=== Exercise description ===
Up to and including the line containing "Complaints (609, 2058)", please reproduce the lines of the listing below, starting from the top.

=== Exercise materials ===
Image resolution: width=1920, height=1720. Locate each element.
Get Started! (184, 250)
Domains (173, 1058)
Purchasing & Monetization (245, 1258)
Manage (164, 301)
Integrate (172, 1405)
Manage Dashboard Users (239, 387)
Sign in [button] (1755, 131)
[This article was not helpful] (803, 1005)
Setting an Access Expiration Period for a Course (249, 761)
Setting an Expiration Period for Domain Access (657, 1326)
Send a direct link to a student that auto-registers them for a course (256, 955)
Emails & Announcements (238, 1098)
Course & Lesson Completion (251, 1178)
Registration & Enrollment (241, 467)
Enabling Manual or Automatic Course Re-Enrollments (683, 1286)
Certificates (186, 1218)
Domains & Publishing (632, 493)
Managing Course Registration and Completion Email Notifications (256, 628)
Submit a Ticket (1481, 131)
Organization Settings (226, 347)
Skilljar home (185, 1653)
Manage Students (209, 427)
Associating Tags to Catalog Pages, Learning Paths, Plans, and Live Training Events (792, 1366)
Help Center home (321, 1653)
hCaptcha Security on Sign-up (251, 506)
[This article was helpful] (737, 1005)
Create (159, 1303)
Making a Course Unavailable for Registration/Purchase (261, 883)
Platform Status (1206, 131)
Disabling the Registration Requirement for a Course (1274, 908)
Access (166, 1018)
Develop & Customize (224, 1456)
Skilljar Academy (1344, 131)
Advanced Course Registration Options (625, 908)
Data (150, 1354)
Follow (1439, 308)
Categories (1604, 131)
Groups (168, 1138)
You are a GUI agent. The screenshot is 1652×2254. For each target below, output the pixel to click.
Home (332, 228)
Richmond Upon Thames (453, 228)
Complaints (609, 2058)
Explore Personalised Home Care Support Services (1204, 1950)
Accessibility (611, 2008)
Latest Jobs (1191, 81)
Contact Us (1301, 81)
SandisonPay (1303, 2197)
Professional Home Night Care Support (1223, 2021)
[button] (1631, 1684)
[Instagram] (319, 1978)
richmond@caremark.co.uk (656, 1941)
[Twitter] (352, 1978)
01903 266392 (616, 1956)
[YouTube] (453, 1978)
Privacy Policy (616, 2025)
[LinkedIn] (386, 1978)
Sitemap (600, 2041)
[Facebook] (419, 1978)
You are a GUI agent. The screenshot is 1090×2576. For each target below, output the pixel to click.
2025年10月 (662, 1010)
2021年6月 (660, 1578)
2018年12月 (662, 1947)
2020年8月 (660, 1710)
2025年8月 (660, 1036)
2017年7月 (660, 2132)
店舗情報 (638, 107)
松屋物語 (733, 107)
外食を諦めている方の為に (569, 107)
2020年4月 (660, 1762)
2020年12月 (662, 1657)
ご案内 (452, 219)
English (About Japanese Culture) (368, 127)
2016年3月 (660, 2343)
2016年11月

=== Response to the task ===
Image resolution: width=1920, height=1720. Locate each element.
Get Started! (184, 250)
Domains (173, 1058)
Purchasing & Monetization (245, 1258)
Manage (164, 301)
Integrate (172, 1405)
Manage Dashboard Users (239, 387)
Sign in [button] (1755, 131)
[This article was not helpful] (803, 1005)
Setting an Access Expiration Period for a Course (249, 761)
Setting an Expiration Period for Domain Access (657, 1326)
Send a direct link to a student that auto-registers them for a course (256, 955)
Emails & Announcements (238, 1098)
Course & Lesson Completion (251, 1178)
Registration & Enrollment (241, 467)
Enabling Manual or Automatic Course Re-Enrollments (683, 1286)
Certificates (186, 1218)
Domains & Publishing (632, 493)
Managing Course Registration and Completion Email Notifications (256, 628)
Submit a Ticket (1481, 131)
Organization Settings (226, 347)
Skilljar home (185, 1653)
Manage Students (209, 427)
Associating Tags to Catalog Pages, Learning Paths, Plans, and Live Training Events (792, 1366)
Help Center home (321, 1653)
hCaptcha Security on Sign-up (251, 506)
[This article was helpful] (737, 1005)
Create (159, 1303)
Making a Course Unavailable for Registration/Purchase (261, 883)
Platform Status (1206, 131)
Disabling the Registration Requirement for a Course (1274, 908)
Access (166, 1018)
Develop & Customize (224, 1456)
Skilljar Academy (1344, 131)
Advanced Course Registration Options (625, 908)
Data (150, 1354)
Follow (1439, 308)
Categories (1604, 131)
Groups (168, 1138)
You are a GUI agent. The screenshot is 1652×2254. For each target below, output the pixel to click.
Home (332, 228)
Richmond Upon Thames (453, 228)
Complaints (609, 2058)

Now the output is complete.